(Stored data entries)
-.-.-

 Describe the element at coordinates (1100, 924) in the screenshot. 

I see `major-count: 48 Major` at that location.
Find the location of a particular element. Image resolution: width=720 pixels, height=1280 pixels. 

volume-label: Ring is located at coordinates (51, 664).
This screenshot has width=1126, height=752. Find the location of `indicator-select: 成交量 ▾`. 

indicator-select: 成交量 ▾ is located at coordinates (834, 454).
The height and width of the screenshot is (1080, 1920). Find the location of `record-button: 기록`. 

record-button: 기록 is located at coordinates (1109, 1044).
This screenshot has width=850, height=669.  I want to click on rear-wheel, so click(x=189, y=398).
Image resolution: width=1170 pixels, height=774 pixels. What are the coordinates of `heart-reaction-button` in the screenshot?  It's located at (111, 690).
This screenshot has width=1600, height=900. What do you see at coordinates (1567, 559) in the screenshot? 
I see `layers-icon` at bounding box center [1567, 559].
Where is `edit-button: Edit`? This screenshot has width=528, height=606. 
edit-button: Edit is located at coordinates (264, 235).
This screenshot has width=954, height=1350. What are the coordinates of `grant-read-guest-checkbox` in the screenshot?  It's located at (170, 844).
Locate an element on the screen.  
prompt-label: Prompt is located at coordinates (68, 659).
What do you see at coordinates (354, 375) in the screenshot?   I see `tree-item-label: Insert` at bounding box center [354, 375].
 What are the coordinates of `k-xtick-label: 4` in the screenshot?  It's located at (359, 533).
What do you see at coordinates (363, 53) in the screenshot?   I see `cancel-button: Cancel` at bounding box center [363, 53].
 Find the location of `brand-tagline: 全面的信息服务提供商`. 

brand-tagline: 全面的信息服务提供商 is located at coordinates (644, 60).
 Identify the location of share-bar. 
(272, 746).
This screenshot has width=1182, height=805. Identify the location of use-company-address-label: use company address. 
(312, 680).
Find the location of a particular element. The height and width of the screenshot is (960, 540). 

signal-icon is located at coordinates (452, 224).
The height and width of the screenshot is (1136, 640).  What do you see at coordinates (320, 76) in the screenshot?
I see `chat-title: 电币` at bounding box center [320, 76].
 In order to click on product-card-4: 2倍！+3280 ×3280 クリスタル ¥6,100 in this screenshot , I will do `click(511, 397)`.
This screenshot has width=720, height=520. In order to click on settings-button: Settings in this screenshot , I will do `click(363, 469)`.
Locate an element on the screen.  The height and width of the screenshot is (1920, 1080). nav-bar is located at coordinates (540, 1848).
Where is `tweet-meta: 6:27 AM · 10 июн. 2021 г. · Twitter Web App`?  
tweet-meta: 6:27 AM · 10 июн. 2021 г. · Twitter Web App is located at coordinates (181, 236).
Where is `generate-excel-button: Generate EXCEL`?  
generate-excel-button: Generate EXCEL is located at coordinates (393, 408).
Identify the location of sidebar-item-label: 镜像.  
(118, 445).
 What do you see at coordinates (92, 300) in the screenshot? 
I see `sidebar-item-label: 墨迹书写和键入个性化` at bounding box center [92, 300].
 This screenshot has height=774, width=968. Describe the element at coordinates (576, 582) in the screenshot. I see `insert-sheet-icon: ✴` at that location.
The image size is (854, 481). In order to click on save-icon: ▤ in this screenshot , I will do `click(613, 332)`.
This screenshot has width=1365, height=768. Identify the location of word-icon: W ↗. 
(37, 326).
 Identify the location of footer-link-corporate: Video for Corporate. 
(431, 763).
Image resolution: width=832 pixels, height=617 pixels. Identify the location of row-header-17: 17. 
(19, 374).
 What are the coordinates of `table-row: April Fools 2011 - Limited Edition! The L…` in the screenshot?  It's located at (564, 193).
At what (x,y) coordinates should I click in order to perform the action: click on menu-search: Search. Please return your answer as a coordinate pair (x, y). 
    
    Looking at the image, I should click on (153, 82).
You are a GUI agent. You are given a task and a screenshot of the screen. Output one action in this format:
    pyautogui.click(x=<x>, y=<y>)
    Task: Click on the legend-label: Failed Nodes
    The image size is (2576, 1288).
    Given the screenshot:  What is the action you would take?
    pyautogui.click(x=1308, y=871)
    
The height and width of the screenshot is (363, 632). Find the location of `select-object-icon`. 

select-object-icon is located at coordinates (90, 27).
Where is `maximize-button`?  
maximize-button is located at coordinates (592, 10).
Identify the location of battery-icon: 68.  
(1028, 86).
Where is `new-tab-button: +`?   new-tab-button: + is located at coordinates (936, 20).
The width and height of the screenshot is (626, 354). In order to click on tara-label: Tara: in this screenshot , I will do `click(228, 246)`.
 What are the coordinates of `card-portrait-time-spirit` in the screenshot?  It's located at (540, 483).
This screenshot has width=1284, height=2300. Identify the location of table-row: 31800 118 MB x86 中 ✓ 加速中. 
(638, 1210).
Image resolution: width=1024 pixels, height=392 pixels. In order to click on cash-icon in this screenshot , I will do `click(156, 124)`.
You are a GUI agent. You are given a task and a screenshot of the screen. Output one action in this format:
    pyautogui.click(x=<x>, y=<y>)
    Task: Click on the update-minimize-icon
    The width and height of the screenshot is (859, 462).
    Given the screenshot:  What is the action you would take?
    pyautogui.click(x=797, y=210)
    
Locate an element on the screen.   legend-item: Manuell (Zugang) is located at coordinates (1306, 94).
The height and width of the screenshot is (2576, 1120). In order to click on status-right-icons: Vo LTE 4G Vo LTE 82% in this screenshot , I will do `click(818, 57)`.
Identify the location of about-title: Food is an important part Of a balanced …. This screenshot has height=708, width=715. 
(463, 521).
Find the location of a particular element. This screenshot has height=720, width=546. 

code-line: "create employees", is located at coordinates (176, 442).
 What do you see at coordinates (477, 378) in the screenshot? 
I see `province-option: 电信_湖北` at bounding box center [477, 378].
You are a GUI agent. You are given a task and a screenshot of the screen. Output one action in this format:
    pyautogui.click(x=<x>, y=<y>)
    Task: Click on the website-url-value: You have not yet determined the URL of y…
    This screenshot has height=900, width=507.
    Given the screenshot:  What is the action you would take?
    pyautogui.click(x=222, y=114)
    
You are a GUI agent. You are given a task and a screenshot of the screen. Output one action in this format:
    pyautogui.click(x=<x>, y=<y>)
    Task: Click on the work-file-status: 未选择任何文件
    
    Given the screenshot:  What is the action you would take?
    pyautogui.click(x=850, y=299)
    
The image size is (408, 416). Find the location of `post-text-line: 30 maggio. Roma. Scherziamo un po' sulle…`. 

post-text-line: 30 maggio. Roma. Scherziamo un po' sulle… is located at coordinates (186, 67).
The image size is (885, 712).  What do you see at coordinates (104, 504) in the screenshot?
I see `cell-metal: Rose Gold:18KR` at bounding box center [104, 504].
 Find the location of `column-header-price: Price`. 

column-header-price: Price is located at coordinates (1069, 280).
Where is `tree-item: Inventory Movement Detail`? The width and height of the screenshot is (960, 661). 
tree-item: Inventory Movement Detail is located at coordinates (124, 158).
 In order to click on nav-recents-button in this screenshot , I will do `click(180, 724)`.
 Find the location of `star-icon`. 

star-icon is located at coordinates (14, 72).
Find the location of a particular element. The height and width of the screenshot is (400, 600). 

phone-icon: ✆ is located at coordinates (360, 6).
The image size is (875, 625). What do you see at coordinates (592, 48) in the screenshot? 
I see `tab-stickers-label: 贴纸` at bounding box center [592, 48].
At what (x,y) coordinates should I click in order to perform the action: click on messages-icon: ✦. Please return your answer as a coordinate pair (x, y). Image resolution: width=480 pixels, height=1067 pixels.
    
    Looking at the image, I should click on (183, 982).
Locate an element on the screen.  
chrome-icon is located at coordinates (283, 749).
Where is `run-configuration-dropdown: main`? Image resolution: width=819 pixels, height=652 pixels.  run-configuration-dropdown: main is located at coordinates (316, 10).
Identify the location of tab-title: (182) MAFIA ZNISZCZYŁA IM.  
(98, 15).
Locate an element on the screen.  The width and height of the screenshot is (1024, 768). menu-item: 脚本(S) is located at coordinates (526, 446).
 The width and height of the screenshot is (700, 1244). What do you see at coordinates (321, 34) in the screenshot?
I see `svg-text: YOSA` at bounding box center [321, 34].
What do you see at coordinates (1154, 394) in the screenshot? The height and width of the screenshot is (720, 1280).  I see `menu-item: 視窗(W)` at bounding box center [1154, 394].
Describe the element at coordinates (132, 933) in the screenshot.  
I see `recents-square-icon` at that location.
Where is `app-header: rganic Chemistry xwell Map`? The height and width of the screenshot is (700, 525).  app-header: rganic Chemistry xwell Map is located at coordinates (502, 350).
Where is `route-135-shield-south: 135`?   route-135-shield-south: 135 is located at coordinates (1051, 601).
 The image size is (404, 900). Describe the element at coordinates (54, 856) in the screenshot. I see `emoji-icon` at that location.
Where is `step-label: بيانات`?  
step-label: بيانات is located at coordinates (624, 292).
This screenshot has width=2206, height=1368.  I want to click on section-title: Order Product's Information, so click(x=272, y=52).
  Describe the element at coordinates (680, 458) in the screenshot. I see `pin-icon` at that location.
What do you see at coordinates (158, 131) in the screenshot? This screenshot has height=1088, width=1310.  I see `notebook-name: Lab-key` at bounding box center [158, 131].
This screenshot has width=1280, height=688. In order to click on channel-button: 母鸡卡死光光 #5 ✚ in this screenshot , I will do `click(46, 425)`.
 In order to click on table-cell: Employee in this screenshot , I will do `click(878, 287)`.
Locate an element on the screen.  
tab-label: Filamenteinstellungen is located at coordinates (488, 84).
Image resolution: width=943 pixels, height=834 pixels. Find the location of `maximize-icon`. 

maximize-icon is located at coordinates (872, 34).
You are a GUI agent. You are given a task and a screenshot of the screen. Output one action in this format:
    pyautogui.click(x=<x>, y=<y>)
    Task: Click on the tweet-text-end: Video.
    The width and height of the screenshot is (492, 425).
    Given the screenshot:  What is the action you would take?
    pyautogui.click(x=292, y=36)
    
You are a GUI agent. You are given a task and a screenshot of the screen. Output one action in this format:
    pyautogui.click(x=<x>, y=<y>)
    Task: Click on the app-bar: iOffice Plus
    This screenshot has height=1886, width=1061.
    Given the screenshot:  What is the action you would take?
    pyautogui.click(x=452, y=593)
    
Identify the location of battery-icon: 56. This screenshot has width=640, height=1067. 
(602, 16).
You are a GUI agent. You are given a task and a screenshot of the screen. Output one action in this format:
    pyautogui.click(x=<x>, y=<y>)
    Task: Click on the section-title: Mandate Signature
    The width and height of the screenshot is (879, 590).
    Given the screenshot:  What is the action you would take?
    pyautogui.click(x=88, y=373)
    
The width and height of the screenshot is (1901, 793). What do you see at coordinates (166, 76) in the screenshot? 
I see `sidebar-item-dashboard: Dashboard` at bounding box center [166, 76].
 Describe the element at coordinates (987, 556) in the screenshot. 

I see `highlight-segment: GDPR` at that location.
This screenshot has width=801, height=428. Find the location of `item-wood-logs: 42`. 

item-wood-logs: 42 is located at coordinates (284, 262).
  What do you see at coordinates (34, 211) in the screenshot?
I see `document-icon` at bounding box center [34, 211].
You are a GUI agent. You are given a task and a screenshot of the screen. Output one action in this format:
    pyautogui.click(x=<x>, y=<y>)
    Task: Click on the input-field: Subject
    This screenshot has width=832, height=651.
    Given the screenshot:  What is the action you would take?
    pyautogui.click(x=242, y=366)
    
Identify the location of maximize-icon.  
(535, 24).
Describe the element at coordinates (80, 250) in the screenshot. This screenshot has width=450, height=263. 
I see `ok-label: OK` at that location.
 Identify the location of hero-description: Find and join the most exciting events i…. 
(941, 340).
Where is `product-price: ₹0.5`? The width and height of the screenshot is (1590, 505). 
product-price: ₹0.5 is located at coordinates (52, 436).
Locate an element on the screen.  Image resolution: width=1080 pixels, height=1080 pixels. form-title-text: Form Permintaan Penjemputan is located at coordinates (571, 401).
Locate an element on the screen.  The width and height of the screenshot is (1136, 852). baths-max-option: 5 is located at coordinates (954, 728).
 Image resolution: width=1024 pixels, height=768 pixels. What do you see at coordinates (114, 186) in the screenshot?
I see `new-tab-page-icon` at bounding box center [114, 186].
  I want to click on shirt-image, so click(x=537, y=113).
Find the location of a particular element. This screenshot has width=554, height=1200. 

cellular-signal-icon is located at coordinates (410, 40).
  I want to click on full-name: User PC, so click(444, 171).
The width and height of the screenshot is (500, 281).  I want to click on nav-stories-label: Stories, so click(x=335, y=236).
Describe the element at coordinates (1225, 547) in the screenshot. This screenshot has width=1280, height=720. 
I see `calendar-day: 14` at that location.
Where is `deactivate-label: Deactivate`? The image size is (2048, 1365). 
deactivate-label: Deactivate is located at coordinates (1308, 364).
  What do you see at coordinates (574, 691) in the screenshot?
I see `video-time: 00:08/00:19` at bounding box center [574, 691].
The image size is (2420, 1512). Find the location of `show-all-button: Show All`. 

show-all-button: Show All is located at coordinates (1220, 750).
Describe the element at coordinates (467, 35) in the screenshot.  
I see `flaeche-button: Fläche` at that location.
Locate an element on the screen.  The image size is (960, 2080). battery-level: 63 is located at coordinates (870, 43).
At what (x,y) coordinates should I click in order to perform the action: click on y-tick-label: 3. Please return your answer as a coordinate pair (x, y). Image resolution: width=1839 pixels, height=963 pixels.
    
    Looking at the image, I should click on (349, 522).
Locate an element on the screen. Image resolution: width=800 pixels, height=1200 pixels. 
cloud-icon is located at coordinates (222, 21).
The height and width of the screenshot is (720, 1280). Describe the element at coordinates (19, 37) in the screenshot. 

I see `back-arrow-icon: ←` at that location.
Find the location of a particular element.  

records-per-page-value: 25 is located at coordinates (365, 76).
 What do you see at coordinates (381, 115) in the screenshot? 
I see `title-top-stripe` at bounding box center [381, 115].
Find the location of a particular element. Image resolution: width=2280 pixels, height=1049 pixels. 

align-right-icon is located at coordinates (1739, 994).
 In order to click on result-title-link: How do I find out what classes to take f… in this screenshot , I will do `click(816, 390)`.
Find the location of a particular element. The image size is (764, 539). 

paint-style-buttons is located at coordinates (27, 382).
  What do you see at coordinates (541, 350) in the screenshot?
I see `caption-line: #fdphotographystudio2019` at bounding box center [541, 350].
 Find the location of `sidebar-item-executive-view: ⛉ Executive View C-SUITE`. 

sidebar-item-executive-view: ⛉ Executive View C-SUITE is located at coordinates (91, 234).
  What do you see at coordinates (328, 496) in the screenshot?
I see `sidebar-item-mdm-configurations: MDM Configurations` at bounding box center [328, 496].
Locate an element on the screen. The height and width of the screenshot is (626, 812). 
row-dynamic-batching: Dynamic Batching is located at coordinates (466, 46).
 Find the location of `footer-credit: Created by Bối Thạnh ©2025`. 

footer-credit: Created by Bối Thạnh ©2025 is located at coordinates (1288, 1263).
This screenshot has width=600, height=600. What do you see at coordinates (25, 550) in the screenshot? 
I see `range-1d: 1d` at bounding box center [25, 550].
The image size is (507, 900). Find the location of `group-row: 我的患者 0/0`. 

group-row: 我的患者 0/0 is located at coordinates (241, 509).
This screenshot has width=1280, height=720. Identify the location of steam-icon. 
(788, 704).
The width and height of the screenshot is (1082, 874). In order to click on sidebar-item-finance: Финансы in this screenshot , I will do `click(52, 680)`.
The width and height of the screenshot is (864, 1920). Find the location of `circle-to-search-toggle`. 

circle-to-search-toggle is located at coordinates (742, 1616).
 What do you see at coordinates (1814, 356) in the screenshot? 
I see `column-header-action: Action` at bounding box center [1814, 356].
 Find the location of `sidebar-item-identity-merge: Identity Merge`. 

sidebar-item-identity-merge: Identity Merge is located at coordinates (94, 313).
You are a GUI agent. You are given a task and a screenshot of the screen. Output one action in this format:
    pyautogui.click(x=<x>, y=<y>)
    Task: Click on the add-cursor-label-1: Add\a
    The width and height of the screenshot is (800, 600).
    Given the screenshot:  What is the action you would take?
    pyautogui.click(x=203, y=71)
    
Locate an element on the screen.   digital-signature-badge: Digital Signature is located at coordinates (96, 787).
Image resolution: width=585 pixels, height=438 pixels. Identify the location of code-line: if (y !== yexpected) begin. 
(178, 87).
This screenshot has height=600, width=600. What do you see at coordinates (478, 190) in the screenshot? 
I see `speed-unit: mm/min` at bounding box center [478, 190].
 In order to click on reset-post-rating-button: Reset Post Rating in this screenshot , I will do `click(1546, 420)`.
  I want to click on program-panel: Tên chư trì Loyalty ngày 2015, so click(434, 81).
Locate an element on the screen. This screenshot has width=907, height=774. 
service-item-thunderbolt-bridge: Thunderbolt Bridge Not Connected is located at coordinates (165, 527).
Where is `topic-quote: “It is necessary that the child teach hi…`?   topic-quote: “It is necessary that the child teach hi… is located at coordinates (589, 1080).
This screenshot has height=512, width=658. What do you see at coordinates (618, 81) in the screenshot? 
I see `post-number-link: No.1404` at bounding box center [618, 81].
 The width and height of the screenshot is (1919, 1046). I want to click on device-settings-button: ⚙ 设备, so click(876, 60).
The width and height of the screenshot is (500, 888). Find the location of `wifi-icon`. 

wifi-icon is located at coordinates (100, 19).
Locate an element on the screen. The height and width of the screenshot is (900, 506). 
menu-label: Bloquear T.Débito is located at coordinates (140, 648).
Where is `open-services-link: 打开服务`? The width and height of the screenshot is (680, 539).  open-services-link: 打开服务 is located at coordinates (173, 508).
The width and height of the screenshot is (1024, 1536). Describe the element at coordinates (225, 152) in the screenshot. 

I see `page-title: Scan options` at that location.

-.-.-

[ACTION ITEM] Reproduce, character for character, the entries from the very beginning through the line containing "This screenshot has width=954, height=1350.", with that line included.

[SOLUTION]
 Describe the element at coordinates (1100, 924) in the screenshot. 

I see `major-count: 48 Major` at that location.
Find the location of a particular element. Image resolution: width=720 pixels, height=1280 pixels. 

volume-label: Ring is located at coordinates (51, 664).
This screenshot has width=1126, height=752. Find the location of `indicator-select: 成交量 ▾`. 

indicator-select: 成交量 ▾ is located at coordinates (834, 454).
The height and width of the screenshot is (1080, 1920). Find the location of `record-button: 기록`. 

record-button: 기록 is located at coordinates (1109, 1044).
This screenshot has width=850, height=669.  I want to click on rear-wheel, so click(x=189, y=398).
Image resolution: width=1170 pixels, height=774 pixels. What are the coordinates of `heart-reaction-button` in the screenshot?  It's located at (111, 690).
This screenshot has width=1600, height=900. What do you see at coordinates (1567, 559) in the screenshot? 
I see `layers-icon` at bounding box center [1567, 559].
Where is `edit-button: Edit`? This screenshot has width=528, height=606. 
edit-button: Edit is located at coordinates (264, 235).
This screenshot has width=954, height=1350. What are the coordinates of `grant-read-guest-checkbox` in the screenshot?  It's located at (170, 844).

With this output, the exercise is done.